Benton did admit to a lot of subjectivity. He even confessed that this analysis is not the last word on the subject:
Rates of innovation along the bird stem are potentially inflated by oversampling of characters on this lineage (by avian-centric researchers). However, there are three reasons suggesting that the strong rate patterns found here are at least partly real. First, the primary data set (data set 1) attempted to avoid ascertainment bias by explicitly sampling characters across all branches of the theropod tree (including autapomorphies and invariant traits—not sampled in any previous studies). Second, data set 2 was largely constructed to infer relationships among alvarezsaurs and thus likely oversampled characters (and overestimated rates) within this relatively minor “side” clade, yet nearly all the fastest branches in data set 2 are on the bird stem.

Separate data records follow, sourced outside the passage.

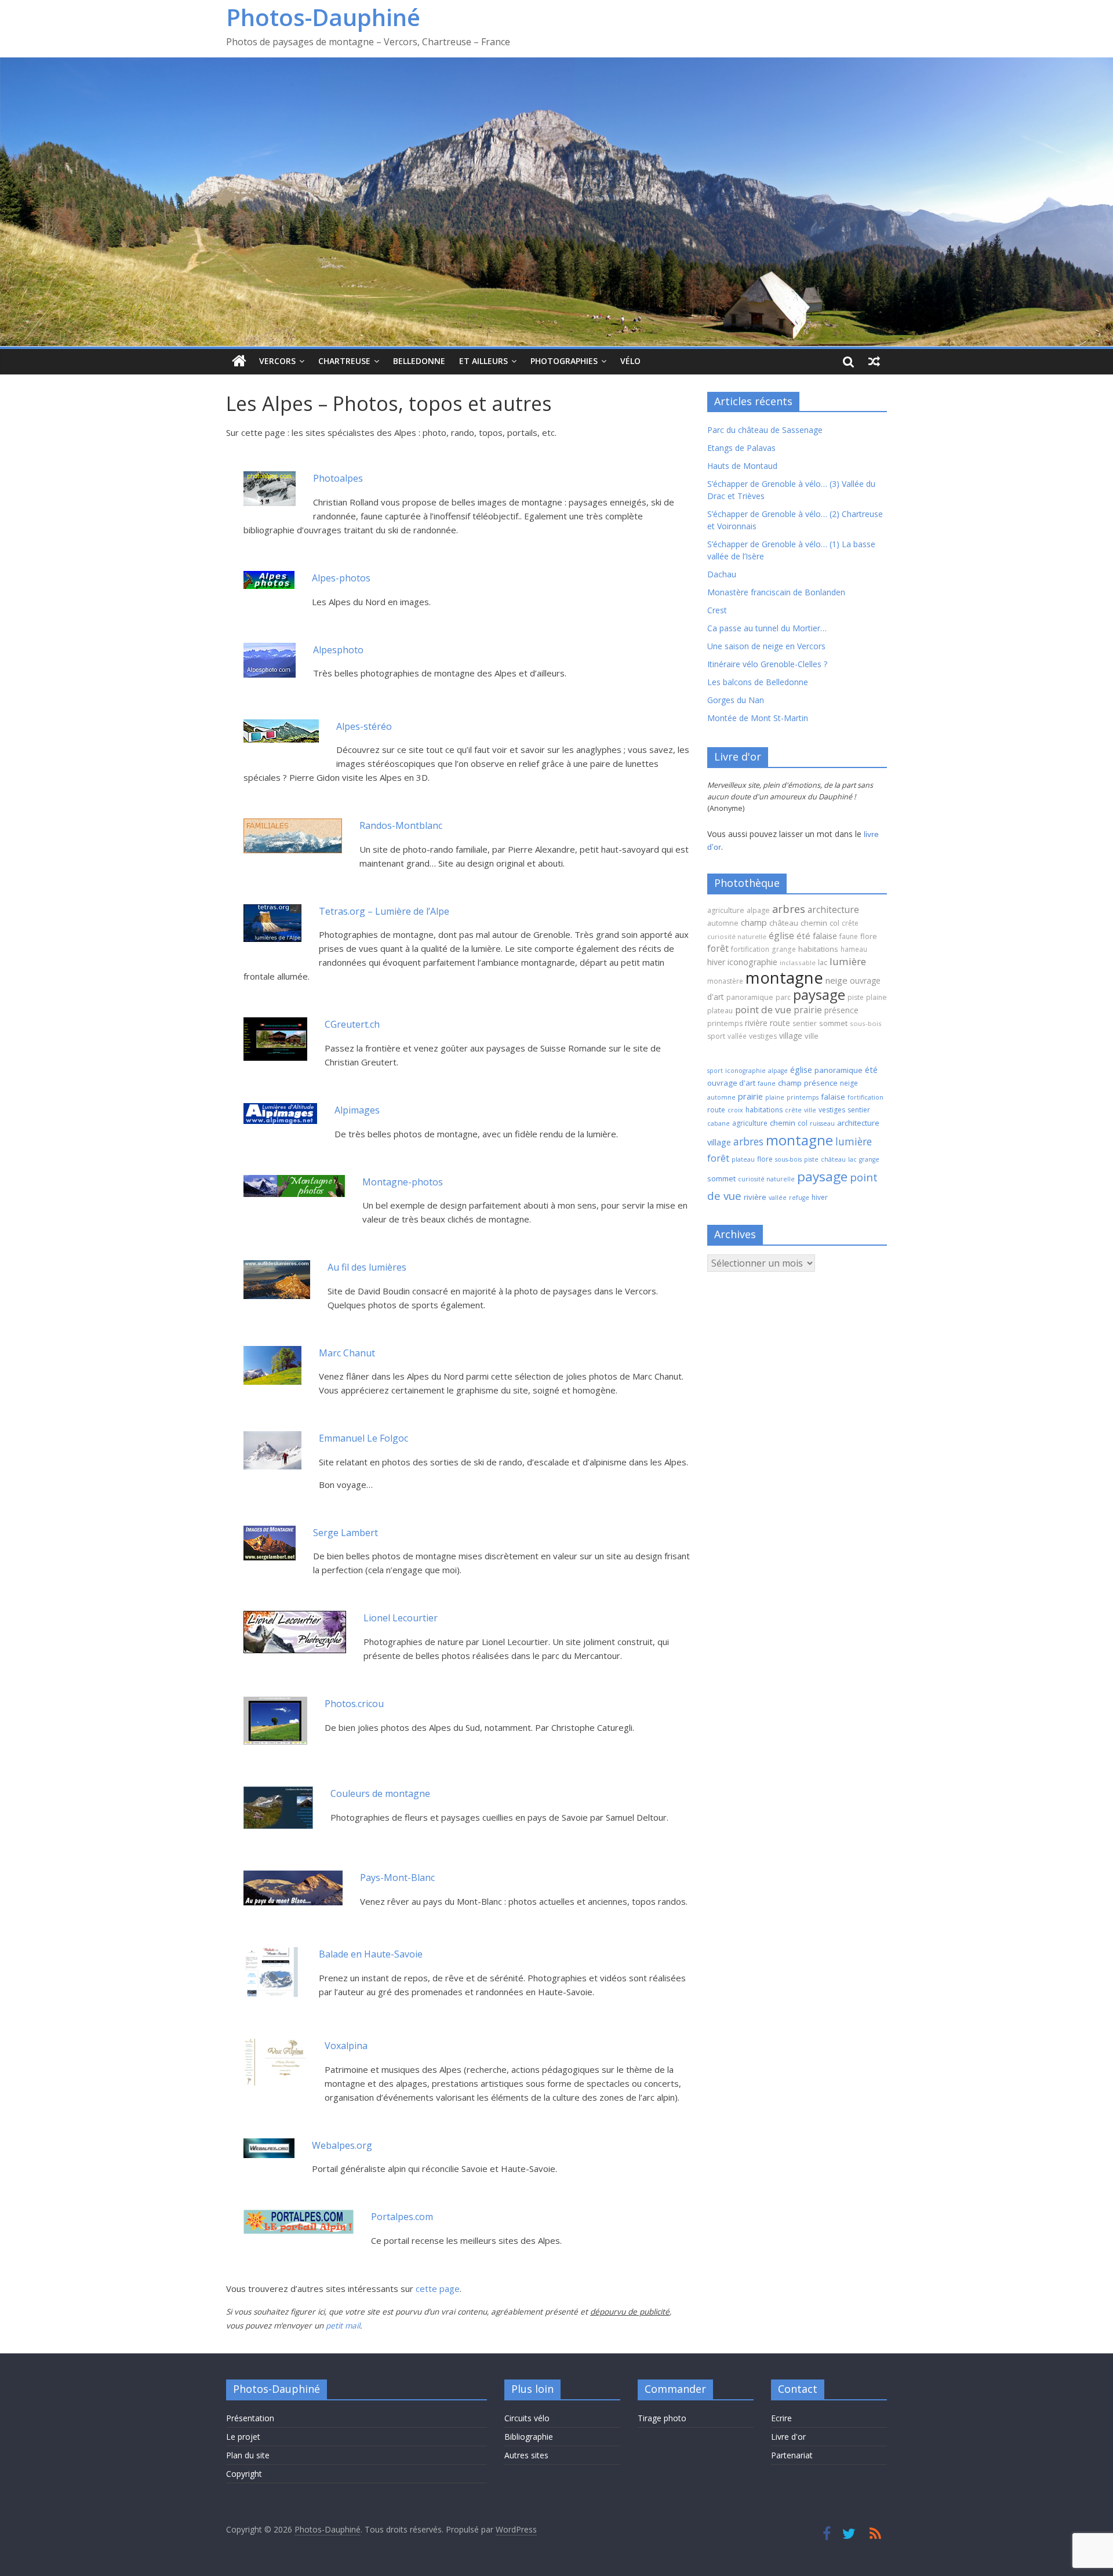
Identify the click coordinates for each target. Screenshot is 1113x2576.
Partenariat (792, 2455)
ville (812, 1036)
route (780, 1022)
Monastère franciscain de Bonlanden (776, 592)
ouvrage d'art (731, 1083)
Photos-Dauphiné (323, 17)
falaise (825, 935)
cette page (438, 2288)
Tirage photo (662, 2418)
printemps (725, 1023)
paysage (819, 994)
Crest (717, 610)
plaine (876, 997)
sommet (833, 1023)
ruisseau (822, 1123)
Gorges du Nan (735, 699)
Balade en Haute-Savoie (371, 1954)
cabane (718, 1123)
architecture (833, 909)
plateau (720, 1011)
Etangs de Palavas (741, 447)
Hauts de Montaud (742, 465)
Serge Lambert (345, 1532)
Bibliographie (528, 2436)
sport (716, 1036)
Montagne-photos (402, 1182)
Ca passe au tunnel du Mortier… (767, 628)
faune (848, 936)
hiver (716, 961)
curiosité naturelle (736, 936)
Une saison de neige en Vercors (766, 646)
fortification (750, 949)
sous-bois (866, 1023)
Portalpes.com (402, 2216)
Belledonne (419, 360)
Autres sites (526, 2455)
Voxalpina (346, 2045)
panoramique (749, 997)
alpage (758, 910)
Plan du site (248, 2455)
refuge (799, 1198)
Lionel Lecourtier (400, 1617)
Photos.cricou (354, 1703)
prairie (808, 1009)
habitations (818, 949)
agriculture (725, 910)
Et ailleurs (483, 360)
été (803, 935)
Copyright (244, 2473)
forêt (718, 948)
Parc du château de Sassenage (765, 429)
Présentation (250, 2418)
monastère (725, 981)
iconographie (752, 961)
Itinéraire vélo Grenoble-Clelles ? (767, 664)
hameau (854, 949)
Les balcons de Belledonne (757, 681)
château (783, 923)
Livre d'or (788, 2436)
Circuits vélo (527, 2418)
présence (841, 1010)
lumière (848, 961)
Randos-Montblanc (400, 825)
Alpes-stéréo (364, 726)
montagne (784, 977)
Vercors (277, 360)
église (781, 935)
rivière (756, 1022)
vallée (737, 1035)
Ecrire (781, 2418)
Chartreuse (344, 360)
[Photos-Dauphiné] (239, 361)
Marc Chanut (347, 1353)
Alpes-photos (341, 578)
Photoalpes (338, 478)
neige (836, 980)
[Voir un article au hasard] (874, 361)
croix (735, 1110)
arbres (788, 908)
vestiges (763, 1036)
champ (754, 922)
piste (856, 997)
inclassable (798, 962)
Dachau (721, 574)
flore (868, 936)
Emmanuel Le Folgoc (363, 1438)
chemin (814, 923)
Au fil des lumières (367, 1267)
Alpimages (357, 1110)
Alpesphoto (338, 649)
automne (723, 923)
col (834, 923)
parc (783, 997)
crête (850, 923)
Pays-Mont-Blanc (397, 1877)
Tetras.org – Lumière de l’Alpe (384, 911)
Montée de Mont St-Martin (757, 717)
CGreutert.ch (352, 1024)
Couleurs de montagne (380, 1793)
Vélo (630, 360)
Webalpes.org (342, 2145)
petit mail (343, 2325)
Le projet (243, 2436)
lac (822, 962)
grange (784, 949)
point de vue (763, 1009)
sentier (804, 1023)
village (790, 1035)
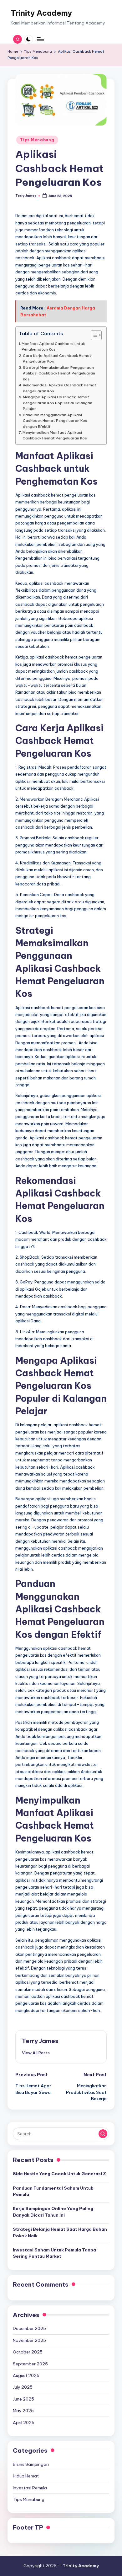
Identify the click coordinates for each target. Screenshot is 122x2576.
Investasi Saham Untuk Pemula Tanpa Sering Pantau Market (54, 2253)
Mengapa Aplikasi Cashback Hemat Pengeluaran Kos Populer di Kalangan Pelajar (57, 403)
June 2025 (23, 2399)
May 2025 (23, 2410)
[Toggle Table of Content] (93, 335)
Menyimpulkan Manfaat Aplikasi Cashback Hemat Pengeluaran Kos (55, 435)
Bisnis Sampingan (31, 2464)
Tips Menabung (37, 139)
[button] (36, 2052)
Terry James (40, 2041)
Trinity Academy (41, 13)
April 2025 (23, 2422)
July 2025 (23, 2387)
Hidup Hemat (26, 2476)
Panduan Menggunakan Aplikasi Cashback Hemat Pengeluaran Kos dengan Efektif (55, 420)
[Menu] (40, 39)
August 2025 (26, 2375)
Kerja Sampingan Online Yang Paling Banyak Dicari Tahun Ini (53, 2212)
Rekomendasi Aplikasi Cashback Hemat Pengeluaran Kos (59, 388)
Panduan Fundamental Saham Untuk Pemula (53, 2191)
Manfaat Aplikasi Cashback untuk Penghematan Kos (53, 346)
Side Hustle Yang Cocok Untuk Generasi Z (59, 2173)
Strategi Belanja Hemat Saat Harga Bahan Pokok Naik (60, 2232)
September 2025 (30, 2364)
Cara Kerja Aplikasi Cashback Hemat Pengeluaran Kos (57, 358)
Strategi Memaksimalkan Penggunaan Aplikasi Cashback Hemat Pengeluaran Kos (59, 373)
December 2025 (29, 2328)
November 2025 (29, 2340)
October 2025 (28, 2352)
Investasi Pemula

Third, Bayesian approaches “dampen” perceived rate heterogeneity by smoothing these patterns when (co)sampling topologies and branch lengths and are thus more conservative in this respect than traditional sequential approaches. Ultimately, the potential effects of character oversampling will best be addressed by independent studies, each aiming to explicitly sample all characters—including autapomorphies and invariant characters—in similar fashion to the collection of molecular sequence data.
So despite the beautiful graphs and line-ups of creatures as seen in the BBC article and elsewhere, including the embedded video with the enchanting music, the triumphant headlines camouflaged a great deal of subjectivity, not the least of which was the complete absence of consideration that birds might have been intelligently designed.
Evolution is a self-reinforcing belief system trapped in an echo chamber, where everyone parties on Darwine all day and night.
Exercise: Take Stephen Brusatte‘s headline and finish it with a story of your own: “Take a T-Rex and a chicken and…” It’s OK to have fun; that’s the whole point.